Le plus souvent, il est pratiqué une résection sigmoïdienne emportant la charnière recto-sigmoïdienne avec anastomose colo-rectale en un temps.

Lorsque les conditions locales le justifient (abcès) on peut protéger cette anastomose par une colostomie latérale d’amont, cette dernière étant renfermée deux mois plus tard.

  • Occlusion par volvulus colique :

– volvulus du côlon pelvien : le traitement varie selon l’état général du patient et l’état de l’anse volvulée.

La détorsion de l’anse est capitale, pouvant être obtenue par endoscopie ou lavement aux hydrosolubles.

L’endoscopie permet d’apprécier la vitalité du pied de l’anse détordue.

En l’absence de signe de nécrose et d’échec de la détorsion, une résection sigmoïdienne avec rétablissement de la continuité peut-être réalisée quelques jours plus tard, après préparation du côlon, si l’état général du patient le permet.

Si ces deux conditions ne sont pas remplies, la chirurgie est faite en urgence : détorsion, puis intervention de Hartmann ou résection sigmoïdienne avec anastomose colo-rectale protégée ou non par une colostomie ;

– volvulus du côlon droit : la détorsion par endoscopie et (ou) lavement hydrosoluble est souvent très difficile à obtenir.

L’hémicolectomie droite avec anastomose iléo-transverse est l’intervention le plus souvent pratiquée.

  • Syndrome d’Ogilvie, la colo-exsufflation est le traitement de base, au besoin répétée en cas de récidive.

La chirurgie n’intervient qu’en présence de complications (nécrose ou perforation cæcale).

  • Ectasie inflammatoire du côlon : en cas de mégacôlon toxique, l’urgence est vitale.

La réanimation associe apports hydro-électrolytiques par voie parentérale, transfusion, antibiotiques, corticoïdes et aspiration naso-gastrique.

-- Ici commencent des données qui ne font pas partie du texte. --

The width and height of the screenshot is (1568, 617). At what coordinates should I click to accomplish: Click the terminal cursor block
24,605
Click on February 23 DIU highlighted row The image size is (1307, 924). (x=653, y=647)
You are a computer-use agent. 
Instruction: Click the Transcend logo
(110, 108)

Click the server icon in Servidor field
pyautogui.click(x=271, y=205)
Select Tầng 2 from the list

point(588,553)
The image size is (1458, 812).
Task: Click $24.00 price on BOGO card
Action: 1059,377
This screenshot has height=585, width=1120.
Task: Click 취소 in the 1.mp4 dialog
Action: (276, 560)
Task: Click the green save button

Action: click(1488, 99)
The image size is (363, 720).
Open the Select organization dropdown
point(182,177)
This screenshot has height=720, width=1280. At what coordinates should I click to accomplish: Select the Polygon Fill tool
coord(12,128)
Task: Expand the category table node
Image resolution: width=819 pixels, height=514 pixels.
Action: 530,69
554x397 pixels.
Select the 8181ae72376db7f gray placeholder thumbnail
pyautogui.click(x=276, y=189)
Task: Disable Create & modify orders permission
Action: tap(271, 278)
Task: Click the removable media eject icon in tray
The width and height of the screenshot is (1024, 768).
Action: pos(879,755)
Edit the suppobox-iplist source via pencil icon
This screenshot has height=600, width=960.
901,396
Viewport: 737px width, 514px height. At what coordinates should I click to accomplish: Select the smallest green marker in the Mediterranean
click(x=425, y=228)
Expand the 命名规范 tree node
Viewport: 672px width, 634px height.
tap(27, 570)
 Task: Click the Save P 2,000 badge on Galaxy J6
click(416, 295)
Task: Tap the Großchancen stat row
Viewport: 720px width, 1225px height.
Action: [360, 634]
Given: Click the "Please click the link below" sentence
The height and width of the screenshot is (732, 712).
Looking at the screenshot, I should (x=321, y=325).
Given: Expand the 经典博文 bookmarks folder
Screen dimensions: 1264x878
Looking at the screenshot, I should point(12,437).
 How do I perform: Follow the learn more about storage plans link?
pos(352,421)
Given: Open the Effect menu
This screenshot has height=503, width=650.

Après 12 à 24 heures de réanimation, le traitement chirurgical doit être envisagé, le choix de l’intervention se faisant entre la colectomie ou la proctocolectomie totale avec iléostomie terminale, la colectomie subtotale avec iléostomie et sigmoïdostomie terminale ou l’intervention de Turnbull (iléostomie latérale et colostomies transverses et sigmoïdiennes).